Being happy may also help lower blood pressure levels which can also lower risk for cardiovascular disease.
Dopamine is a hormone that is considered a “feel good” hormone. In general, when dopamine is released, we feel good.
According to Science Daily (3), Swiss researchers have found dopamine may help lower blood pressure.
Therefore, “feeling good” from dopamine release may be one reason happiness can be associated with lower blood pressure.
A 2005 study (4) also found happiness was inversely related to blood pressure.
Boost immune system
There may be a relationship between feeling happy and risk for getting sick. A 2003 study found when people had more positive emotions were exposed to a common cold virus, they were less likely to catch a cold compared to people with more negative emotions (5).
A 2006 study (6) found people who were considered to have a positive affect showed higher levels of antibodies after vaccination compared to those with a negative affect.
Having high antibody presence after a vaccination is considered one sign of immune strength. Therefore, this study suggests feeling positive or happy may help boost immune defense levels.
More research needs to be done to understand the relationship between feeling happy and immune health. Of course, just being positive doesn’t mean you will never get sick.
However, positivity may add extra protection from getting sick.
Protect against limited mobility and impairment in later years
Happiness has been associated with longer survival and lowered risk of serious illness.
Researchers from a 2014 study (7) wanted to examine the relationship between being happy and risk for limited mobility and impairment.
Researchers gathered data from 3,199 men and women over 60 years of age for 8 years. Researchers found participants who had low enjoyment of life were more likely to have two or more impaired daily life activities compared to people who had high enjoyment of life.
Researchers from this study note this is not a causal association, as it is an observational study. Maintaining a certain level of happiness may help protect against impairment later in life.
An article from the Greater Good Science Center at UC Berkley suggests other studies have found similar results: those who were happier in life were less likely to have long term health conditions and that happiness may help lower risk for certain chronic diseases.
While having a joyful disposition doesn’t make you immune to pain, it may help pain perception in certain instances.
Some research suggests having positive emotions may help lessen pain associated with chronic conditions like arthritis.
According to the Greater Good Science Center at UC Berkley, over the course of a 2005 study, those with higher ratings of positivity were less likely to experience increases in pain.

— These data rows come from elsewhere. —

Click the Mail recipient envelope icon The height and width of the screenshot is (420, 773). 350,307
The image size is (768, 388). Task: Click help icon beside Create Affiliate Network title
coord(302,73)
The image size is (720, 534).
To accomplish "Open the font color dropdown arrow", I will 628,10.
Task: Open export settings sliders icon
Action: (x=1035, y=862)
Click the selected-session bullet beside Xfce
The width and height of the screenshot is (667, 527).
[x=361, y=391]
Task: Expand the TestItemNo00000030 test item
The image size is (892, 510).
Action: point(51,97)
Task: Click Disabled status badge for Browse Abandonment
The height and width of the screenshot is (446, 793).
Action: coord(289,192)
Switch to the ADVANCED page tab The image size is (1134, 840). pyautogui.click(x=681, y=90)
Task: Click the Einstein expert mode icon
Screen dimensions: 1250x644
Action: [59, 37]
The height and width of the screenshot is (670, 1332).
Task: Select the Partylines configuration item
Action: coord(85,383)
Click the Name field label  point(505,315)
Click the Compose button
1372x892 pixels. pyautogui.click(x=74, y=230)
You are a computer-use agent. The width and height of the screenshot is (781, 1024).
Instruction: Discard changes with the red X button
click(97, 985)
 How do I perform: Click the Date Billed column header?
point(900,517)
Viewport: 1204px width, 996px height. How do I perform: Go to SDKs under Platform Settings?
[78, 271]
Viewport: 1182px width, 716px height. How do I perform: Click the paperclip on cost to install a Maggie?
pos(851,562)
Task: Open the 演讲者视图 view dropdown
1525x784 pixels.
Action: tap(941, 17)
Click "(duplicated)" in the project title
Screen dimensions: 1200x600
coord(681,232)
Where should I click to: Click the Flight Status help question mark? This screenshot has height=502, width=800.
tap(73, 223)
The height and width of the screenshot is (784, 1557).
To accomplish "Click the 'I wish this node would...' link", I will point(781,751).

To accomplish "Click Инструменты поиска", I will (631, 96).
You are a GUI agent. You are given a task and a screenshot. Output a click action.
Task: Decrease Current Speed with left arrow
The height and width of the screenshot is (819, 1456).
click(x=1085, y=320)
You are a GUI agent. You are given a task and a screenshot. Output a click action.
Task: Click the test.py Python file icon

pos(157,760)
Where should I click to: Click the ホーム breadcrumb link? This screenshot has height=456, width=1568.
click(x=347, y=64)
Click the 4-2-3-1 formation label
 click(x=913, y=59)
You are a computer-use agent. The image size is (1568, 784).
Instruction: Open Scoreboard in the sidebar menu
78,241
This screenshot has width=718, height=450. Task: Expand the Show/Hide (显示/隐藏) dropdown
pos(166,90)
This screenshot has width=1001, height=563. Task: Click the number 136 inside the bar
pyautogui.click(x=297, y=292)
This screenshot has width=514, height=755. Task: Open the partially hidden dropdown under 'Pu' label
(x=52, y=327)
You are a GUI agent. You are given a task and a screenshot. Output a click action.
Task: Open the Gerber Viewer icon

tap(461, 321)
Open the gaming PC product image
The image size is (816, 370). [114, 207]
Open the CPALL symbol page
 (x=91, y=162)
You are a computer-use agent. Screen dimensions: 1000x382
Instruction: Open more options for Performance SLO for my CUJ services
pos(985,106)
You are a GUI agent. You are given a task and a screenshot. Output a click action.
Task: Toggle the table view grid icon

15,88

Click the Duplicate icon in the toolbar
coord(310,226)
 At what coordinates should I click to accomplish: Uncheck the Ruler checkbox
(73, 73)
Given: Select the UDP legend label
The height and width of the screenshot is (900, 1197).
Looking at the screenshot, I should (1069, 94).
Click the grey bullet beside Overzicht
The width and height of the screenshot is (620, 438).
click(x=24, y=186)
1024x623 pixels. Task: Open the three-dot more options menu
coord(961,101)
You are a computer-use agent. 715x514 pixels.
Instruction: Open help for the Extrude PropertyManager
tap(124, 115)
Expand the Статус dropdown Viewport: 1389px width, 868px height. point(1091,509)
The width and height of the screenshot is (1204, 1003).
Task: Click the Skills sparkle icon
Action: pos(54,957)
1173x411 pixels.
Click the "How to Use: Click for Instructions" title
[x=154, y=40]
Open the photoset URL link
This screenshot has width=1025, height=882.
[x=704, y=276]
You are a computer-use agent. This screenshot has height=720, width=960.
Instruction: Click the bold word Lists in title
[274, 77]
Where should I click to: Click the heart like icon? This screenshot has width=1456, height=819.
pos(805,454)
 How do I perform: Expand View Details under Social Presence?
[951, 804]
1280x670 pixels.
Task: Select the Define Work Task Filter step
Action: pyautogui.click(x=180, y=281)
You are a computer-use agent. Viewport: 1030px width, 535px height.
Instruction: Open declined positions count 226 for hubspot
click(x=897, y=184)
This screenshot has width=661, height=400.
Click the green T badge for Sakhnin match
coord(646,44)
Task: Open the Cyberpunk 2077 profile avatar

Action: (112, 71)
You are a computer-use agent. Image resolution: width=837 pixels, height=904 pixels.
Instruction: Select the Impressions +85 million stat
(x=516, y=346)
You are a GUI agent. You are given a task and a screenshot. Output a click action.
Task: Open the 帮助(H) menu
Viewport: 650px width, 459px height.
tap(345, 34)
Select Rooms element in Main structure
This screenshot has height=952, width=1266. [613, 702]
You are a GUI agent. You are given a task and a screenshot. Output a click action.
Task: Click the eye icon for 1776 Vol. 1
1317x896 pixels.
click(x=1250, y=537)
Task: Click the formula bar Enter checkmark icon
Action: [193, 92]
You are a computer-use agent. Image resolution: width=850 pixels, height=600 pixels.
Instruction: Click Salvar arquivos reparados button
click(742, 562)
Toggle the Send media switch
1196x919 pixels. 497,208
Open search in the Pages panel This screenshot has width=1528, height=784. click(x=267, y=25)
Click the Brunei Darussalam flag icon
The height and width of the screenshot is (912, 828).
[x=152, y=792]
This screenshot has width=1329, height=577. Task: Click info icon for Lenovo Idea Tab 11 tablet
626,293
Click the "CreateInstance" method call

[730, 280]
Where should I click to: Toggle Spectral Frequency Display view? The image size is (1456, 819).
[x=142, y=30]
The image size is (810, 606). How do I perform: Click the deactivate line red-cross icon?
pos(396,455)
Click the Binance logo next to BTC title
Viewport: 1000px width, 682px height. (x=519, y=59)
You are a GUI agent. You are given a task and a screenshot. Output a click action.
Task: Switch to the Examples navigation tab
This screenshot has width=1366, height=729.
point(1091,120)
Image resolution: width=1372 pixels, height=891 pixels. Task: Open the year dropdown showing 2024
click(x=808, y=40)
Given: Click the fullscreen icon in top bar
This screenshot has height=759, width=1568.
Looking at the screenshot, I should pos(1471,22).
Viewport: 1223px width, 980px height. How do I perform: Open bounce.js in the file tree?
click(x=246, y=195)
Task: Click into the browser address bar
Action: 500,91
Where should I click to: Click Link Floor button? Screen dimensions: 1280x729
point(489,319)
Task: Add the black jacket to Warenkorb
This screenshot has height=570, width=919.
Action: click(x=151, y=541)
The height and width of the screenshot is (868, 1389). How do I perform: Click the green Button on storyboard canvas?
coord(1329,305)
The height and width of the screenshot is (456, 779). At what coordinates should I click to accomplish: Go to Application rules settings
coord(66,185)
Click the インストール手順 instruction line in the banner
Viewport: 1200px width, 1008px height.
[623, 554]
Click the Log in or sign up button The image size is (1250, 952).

Another study found those with the highest level of positive emotions had less symptoms of pains associated with muscle strains or heart burn.
Conclusion: Why it is healthy to be happy?
Many research studies have shown an association between being happy and health benefits. The measurements of happiness can vary from positive emotions, optimism, etc.
Researchers are still clarifying how feeling happy can impact different aspects of health. It could be the lifestyle behaviors associated with being happy and lowered stress, like incorporating exercise habits and adequate sleep, may contribute to health benefits.
Happiness has been associated with lowered blood pressure, lowered risk for cardiovascular disease, bossting immune health, and may even lower risk for impairment later in life.
Being happy or positive may also lessen pain symptoms associated with some chronic conditions.
Being happy can be from a variety of things you can control, like your attitude, to things you can’t control like genetics. Disease risk can also have many factors.
No one is suggesting being happy all the time will make you immune from negative health issues. However, it just may help you lower risk and may be associated with some benefits besides seeing the glass as half full.